26 Nisan 2020 - 17:34
 Çocuklar bizden onları rahatlatacak, güvende olduklarını hissettirecek söz ve davranışlar bekliyor. Ailelerin virüsle ilgili bilgi verirken çok dikkatli olmalarını öneren Çocuk ve Ergen Psikiyatrisi Uzmanı Doç. Dr. Oğuzhan Zahmacıoğlu, ne hiçbir şey yokmuş gibi ne de panik halinde ve telaşlı davranmamamız gerektiğini söyledi. Ailelerin çocuklarını düşünmelerinin onlar için endişelenmelerinin normal olduğunu kaydeden Zahmacıoğlu, bazı ailelerin korku ve kaygılarını çocuklarından gizlediğini ifade etti.
Ailelerin panik ve korku halinde olmamalarını belirten Zahmacıoğlu, virüs tehlikesini çocuğun yaşını göz önünde bulundurarak anlatmak gerektiğini ifade ederek, “5 yaş altı ve 5 yaş üstü çocuklar arasında algı kapasitesi arasında büyük bir fark bulunuyor.

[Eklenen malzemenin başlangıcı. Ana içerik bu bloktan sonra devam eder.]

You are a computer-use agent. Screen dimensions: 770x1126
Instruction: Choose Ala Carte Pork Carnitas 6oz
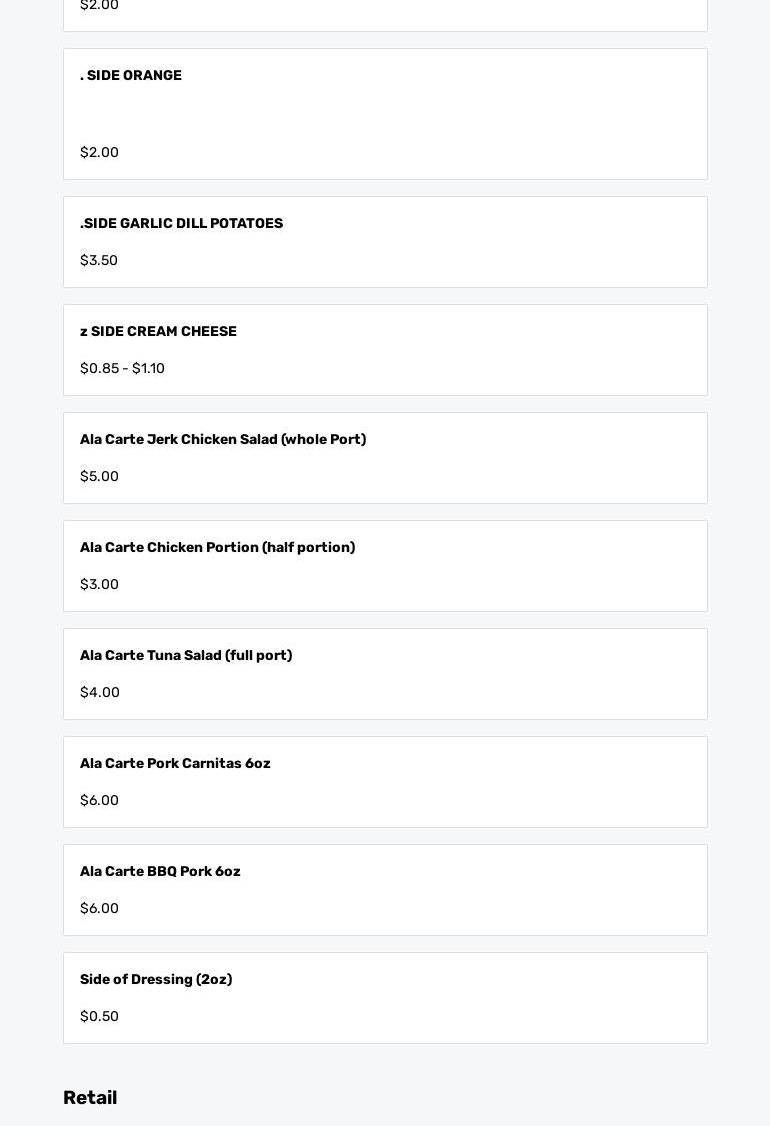point(175,764)
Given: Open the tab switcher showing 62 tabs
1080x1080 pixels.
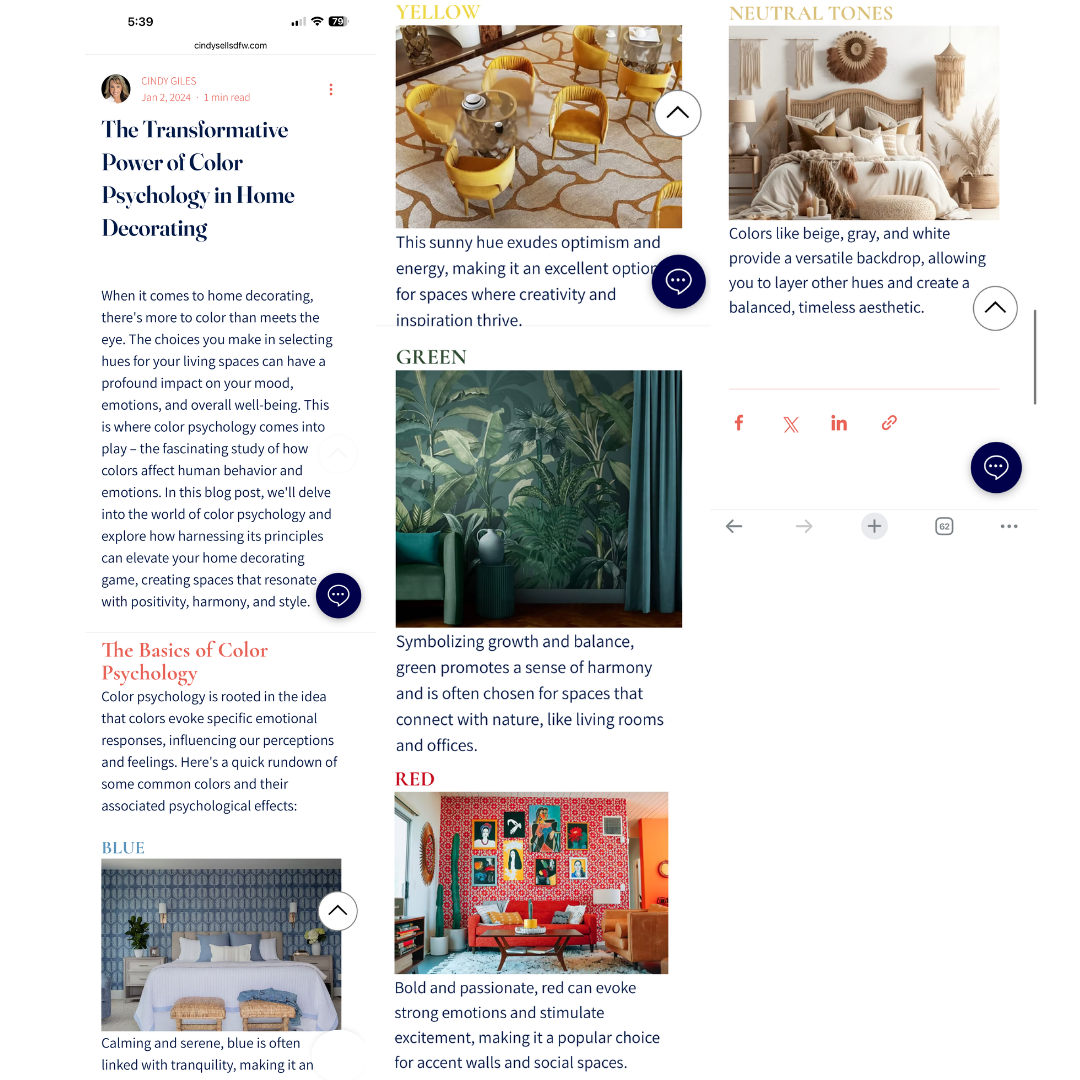Looking at the screenshot, I should click(x=944, y=526).
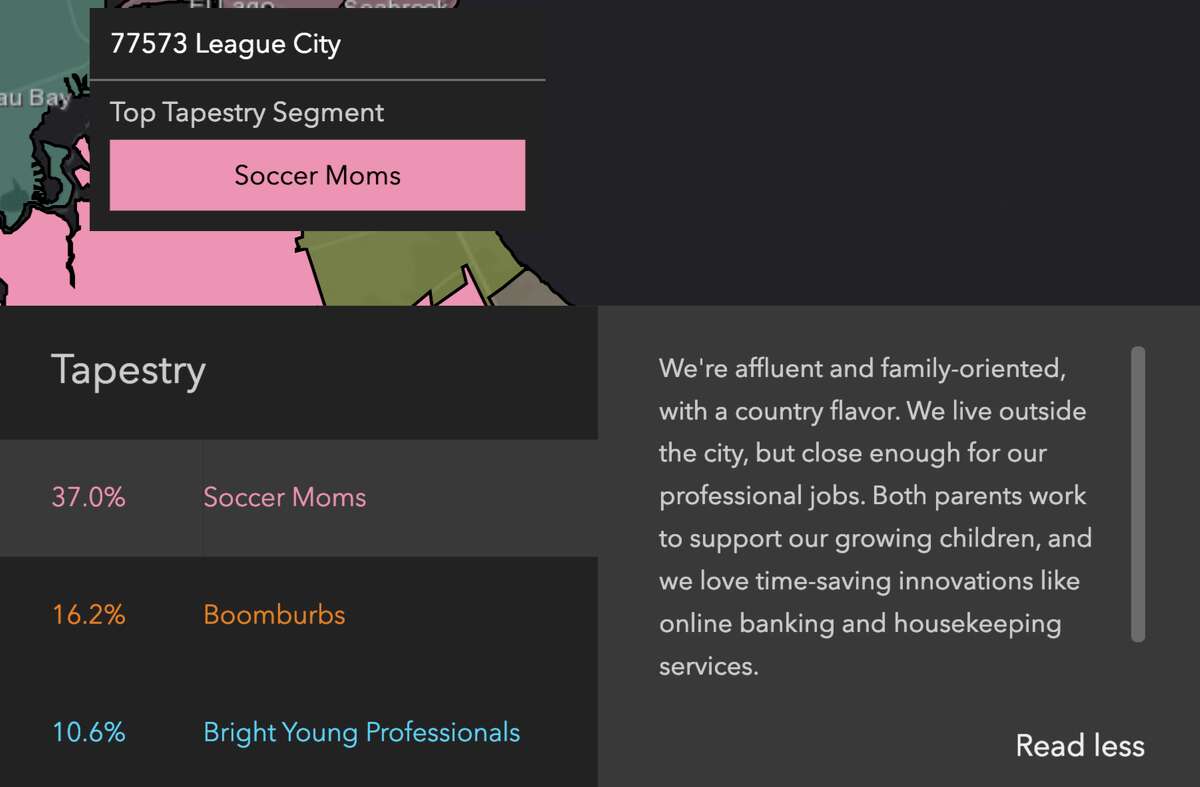
Task: Click the El Lago map label
Action: pos(232,5)
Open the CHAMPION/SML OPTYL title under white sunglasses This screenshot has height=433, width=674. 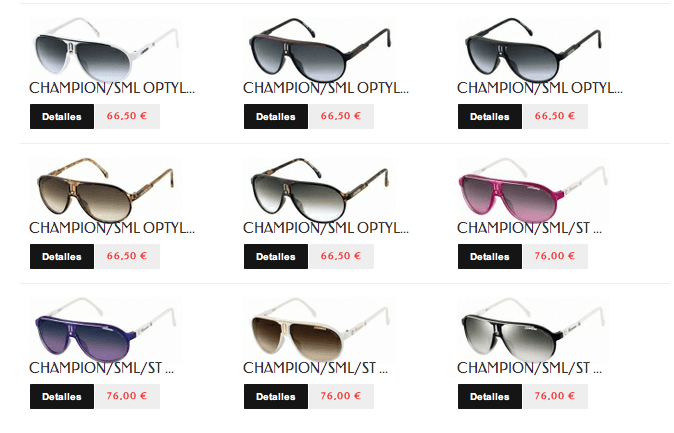pos(112,88)
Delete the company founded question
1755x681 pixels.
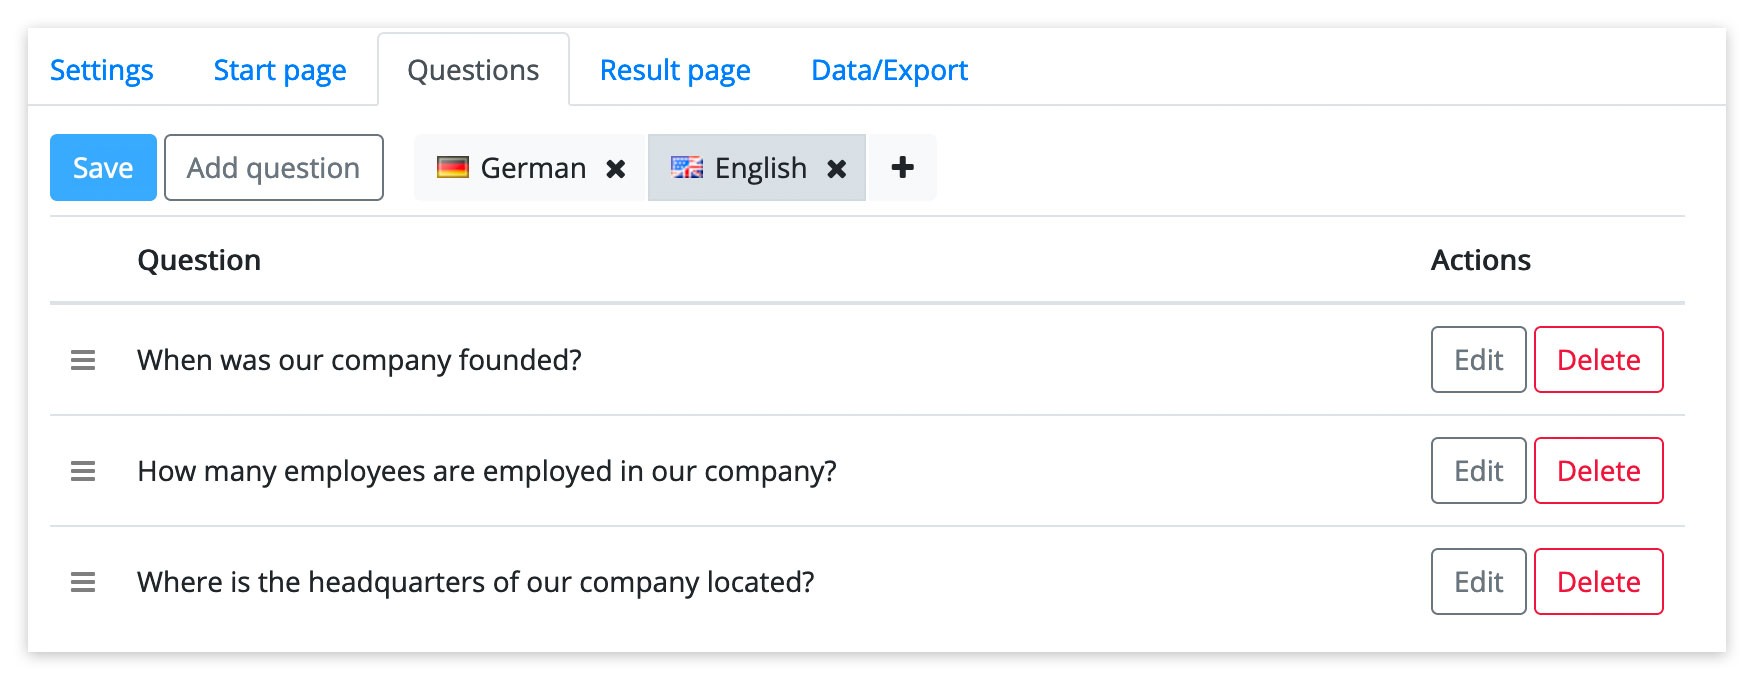(x=1598, y=360)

Bunun temel nedeni de soyutlama becerisinin 5 yaş civarında oluşmaya başlamasıdır” dedi.
Çocuklara virüs tehlikesinin nasıl anlatılması gerektiğini tarif eden Zahmacıoğlu, “Çocuklar, şekil çizerek, virüsü şematize ederek insanlara nasıl bulaştığı konusunda bilgilendirilmeli. Bu şekilde yaklaşıldığında çocuklar kendilerini büyük ve önemsenmiş hissediyor. Ergen çocuklara ise her şey doğrudan anlatılabilir. Bu salgının ölümcül, tehlikeli olduğu rahatlıkla söylenebilir.” Dedi.
Çocuklara virüs tehlikesi anlatılırken aşırı tepki vermemizi öneren Zahmacıoğlu, “Çocuklarımızla bu zorlu günlerde nasıl iletişim kurduğumuz, onlarla nasıl ilgilendiğimiz ilerde hatırlayacakları yarı tatlı yarı acı anılar olacak. Virüsün neden tehlikeli olduğu, neden evde oturduğumuz, dışarı çıkmanın tehlikelerinin neler olduğu çocuklara aktarılmalı. Dikkatli olmalarını öğretirken, telaşlanmamalı ve aşırı tepki vermemeye çalışılmalı. Aksi taktirde onlar da telaşa kapılabilir. Tam tersi hiçbir şey yokmuş gibi sözüm ona çocuğu kaygılandırmayalım diye tehdidi görmezden gelirsek, sırf onların neşesi bozulmasın diye bir şey yokmuş gibi davranırsak, bu da uygun değildir, işin özü aradaki dengeyi iyi tutturmaktır.” diye konuştu.
Gerekli açıklamalar yapıldıktan sonra çocukta olumsuz işaretler varsa uzman desteği alınması gerektiğini belirten Zamahçıoğlu, “Tüm bu açıklamalara rağmen çocukta sürekli  bir huzursuzluk hali, hırçınlık, uykusuzluk, iştahsızlık, gece kâbusları varsa profesyonel destek almak bir psikolog veya psikiyatriste başvurmak gerekiyor.” Dedi.